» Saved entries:
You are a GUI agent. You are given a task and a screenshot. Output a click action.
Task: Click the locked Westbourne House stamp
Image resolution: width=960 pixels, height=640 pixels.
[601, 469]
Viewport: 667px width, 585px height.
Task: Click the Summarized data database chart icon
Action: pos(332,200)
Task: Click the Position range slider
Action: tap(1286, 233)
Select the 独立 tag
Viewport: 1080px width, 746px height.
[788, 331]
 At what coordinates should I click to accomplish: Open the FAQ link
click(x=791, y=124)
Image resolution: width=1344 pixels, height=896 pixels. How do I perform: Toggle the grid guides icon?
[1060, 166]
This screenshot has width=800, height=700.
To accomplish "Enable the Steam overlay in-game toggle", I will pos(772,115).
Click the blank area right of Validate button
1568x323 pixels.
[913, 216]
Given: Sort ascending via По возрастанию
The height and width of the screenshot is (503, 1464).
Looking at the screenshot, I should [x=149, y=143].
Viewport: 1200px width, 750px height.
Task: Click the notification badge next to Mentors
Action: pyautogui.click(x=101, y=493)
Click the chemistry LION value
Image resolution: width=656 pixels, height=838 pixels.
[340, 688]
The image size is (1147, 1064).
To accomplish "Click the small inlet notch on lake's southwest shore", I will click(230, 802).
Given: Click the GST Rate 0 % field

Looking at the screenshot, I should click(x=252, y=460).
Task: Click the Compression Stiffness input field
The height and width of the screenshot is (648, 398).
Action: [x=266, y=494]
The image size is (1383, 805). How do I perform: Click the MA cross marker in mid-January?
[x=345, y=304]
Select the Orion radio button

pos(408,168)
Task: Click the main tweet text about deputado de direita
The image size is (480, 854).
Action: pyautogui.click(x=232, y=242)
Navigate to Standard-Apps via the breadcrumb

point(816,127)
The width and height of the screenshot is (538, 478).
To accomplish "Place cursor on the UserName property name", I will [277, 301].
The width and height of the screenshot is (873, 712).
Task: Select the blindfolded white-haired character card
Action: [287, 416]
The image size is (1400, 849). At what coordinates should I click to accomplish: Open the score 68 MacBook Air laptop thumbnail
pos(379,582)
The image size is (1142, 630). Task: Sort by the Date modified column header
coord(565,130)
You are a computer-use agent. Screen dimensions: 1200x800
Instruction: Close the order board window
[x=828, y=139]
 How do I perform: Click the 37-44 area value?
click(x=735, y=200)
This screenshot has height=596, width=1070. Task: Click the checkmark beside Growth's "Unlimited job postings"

» Description of the task:
Which lines of the data contain the string "agent"? Copy each one.

» Response to the exercise:
You are a GUI agent. You are given a task and a screenshot. Output a click action.
You are a computer-use agent. Screen dimensions: 1200x800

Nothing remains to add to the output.